__Extracted data__:
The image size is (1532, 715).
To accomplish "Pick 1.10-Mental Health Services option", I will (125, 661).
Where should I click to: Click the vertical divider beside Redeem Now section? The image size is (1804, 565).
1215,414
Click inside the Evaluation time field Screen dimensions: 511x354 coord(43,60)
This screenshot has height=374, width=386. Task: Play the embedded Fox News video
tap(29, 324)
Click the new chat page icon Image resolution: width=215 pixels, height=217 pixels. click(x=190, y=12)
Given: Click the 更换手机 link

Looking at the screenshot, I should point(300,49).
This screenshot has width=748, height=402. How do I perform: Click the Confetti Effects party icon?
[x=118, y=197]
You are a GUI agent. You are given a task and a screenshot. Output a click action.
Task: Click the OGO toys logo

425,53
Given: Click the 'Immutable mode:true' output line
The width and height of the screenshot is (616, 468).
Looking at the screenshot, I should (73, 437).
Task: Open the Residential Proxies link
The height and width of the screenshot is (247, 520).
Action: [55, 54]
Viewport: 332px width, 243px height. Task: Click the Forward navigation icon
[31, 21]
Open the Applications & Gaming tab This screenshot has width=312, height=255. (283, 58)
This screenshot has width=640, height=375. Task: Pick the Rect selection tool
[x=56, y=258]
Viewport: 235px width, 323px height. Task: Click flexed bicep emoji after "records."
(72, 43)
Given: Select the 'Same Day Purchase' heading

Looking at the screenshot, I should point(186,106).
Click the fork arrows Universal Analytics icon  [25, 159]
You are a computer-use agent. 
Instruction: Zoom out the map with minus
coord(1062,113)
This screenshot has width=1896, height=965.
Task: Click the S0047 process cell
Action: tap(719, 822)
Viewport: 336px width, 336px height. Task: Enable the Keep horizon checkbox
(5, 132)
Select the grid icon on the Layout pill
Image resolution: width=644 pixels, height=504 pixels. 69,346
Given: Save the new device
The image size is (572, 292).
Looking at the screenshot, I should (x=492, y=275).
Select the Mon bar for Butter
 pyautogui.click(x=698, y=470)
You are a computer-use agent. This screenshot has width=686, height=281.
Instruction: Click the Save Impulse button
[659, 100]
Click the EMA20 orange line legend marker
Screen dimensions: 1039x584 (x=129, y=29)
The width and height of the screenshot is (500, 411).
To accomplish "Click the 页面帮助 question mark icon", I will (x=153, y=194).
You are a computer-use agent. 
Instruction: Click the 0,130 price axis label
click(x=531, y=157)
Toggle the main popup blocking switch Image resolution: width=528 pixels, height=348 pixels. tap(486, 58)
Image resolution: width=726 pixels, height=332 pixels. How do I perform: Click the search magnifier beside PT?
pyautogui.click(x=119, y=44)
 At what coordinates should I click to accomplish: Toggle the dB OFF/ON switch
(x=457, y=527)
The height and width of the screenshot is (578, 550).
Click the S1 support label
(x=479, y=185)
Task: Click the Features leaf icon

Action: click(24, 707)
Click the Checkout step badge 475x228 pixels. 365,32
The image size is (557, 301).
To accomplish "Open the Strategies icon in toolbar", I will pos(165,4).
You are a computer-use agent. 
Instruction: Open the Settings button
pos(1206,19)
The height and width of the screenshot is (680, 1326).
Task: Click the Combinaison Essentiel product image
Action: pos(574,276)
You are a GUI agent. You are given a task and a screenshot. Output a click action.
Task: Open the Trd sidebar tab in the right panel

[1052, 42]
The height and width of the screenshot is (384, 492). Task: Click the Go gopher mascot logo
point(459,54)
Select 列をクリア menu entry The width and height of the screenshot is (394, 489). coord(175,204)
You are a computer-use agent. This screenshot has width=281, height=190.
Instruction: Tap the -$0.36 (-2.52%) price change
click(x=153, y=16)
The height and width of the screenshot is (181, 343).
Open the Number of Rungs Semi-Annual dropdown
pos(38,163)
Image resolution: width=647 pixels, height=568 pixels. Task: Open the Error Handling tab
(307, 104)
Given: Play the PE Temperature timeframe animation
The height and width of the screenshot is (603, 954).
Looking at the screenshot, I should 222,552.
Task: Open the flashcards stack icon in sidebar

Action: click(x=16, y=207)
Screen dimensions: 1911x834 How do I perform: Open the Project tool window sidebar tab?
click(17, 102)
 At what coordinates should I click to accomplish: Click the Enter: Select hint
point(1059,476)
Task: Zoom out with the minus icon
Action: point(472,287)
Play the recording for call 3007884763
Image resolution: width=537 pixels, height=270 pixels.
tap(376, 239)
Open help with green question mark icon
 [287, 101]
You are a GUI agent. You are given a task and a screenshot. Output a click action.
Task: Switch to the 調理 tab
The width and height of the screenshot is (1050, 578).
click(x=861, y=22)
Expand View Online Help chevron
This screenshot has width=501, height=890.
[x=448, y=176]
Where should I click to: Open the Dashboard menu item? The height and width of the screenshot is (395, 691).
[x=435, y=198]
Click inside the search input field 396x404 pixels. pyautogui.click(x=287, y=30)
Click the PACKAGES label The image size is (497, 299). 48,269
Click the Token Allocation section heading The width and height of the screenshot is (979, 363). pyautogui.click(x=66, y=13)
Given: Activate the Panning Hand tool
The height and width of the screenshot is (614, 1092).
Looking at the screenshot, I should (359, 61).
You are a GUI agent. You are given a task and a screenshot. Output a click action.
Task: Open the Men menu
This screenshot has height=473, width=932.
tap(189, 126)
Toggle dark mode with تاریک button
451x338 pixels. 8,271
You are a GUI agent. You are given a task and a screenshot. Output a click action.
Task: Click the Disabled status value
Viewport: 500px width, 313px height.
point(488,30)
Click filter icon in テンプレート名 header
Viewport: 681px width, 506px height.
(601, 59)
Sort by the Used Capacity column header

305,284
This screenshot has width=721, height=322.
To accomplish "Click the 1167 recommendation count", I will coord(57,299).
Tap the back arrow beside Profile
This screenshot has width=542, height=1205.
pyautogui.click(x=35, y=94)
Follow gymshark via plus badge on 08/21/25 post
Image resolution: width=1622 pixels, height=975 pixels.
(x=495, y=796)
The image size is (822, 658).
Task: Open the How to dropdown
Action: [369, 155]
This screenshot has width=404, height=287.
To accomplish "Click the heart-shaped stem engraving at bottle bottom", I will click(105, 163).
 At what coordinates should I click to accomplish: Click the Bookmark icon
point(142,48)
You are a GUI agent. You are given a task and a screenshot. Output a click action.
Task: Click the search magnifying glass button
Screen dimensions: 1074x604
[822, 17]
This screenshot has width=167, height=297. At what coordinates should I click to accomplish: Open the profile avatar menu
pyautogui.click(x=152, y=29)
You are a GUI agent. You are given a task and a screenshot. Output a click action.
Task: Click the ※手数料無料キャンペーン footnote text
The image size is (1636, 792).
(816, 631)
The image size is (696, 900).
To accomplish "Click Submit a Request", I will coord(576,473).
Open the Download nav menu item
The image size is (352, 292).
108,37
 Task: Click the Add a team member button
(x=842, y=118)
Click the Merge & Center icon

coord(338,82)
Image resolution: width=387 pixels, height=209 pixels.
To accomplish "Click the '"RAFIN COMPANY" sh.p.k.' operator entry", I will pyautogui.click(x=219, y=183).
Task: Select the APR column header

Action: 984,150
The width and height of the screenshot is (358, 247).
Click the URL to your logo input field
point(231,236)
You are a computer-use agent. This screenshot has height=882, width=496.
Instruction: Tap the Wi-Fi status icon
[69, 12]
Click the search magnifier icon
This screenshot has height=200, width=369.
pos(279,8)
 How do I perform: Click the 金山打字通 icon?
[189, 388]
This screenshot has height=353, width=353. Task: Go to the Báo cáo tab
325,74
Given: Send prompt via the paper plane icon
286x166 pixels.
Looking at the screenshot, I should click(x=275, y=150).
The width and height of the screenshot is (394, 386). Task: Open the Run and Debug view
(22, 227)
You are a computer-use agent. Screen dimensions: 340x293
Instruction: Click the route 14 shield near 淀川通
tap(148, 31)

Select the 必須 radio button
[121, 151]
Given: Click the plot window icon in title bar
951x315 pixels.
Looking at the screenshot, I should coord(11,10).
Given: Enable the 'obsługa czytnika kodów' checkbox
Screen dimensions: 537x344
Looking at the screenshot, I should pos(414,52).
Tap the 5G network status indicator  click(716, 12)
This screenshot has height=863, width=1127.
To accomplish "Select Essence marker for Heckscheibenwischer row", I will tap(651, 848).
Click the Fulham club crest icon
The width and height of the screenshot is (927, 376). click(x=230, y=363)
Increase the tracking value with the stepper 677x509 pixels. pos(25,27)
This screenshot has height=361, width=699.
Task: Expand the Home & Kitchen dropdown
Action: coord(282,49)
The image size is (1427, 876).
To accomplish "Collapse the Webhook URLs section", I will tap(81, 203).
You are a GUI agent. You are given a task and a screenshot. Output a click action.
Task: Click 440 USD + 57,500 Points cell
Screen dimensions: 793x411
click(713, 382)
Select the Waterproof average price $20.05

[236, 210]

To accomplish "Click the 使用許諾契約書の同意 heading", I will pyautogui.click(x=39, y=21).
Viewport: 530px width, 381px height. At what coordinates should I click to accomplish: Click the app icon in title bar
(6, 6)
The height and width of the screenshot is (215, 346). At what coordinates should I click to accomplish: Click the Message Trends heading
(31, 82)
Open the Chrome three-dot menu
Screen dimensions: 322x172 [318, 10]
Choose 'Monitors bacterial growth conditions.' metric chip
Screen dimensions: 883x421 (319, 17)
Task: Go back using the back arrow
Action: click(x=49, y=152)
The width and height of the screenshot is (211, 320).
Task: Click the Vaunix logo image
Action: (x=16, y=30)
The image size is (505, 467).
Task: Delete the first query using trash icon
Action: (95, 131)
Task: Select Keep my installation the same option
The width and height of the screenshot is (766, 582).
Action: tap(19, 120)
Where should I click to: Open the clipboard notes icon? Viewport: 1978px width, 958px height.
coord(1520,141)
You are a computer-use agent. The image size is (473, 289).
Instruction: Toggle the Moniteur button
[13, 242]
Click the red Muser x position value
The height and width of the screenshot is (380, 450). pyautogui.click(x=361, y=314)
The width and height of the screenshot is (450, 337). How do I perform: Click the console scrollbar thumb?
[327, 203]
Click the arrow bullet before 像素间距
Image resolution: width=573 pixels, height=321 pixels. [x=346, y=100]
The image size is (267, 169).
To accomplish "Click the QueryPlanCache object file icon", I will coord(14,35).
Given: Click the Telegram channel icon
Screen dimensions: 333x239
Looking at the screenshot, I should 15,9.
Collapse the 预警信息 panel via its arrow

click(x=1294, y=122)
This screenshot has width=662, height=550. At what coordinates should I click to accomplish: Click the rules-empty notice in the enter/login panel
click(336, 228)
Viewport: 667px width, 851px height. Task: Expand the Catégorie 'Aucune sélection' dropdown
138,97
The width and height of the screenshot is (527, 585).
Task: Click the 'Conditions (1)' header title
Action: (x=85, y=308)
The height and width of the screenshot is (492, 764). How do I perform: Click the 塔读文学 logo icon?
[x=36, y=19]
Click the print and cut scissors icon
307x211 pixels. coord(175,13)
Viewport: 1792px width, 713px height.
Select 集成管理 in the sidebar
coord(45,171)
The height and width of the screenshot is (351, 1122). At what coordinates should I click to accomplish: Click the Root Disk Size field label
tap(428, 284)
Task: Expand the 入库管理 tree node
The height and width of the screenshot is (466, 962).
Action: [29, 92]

__Task prompt__: Each line above that includes the word "will" is to be copied.

__Solution to this problem__:
To accomplish "Pick 1.10-Mental Health Services option", I will (125, 661).
To accomplish "Click the 页面帮助 question mark icon", I will (x=153, y=194).
To accomplish "Open the Strategies icon in toolbar", I will pos(165,4).
To accomplish "Click the 1167 recommendation count", I will coord(57,299).
To accomplish "Click the heart-shaped stem engraving at bottle bottom", I will click(105, 163).
To accomplish "Click Submit a Request", I will coord(576,473).
To accomplish "Click the '"RAFIN COMPANY" sh.p.k.' operator entry", I will pyautogui.click(x=219, y=183).
To accomplish "Select Essence marker for Heckscheibenwischer row", I will tap(651, 848).
To accomplish "Collapse the Webhook URLs section", I will tap(81, 203).
To accomplish "Click the 使用許諾契約書の同意 heading", I will pyautogui.click(x=39, y=21).
To accomplish "Click the QueryPlanCache object file icon", I will coord(14,35).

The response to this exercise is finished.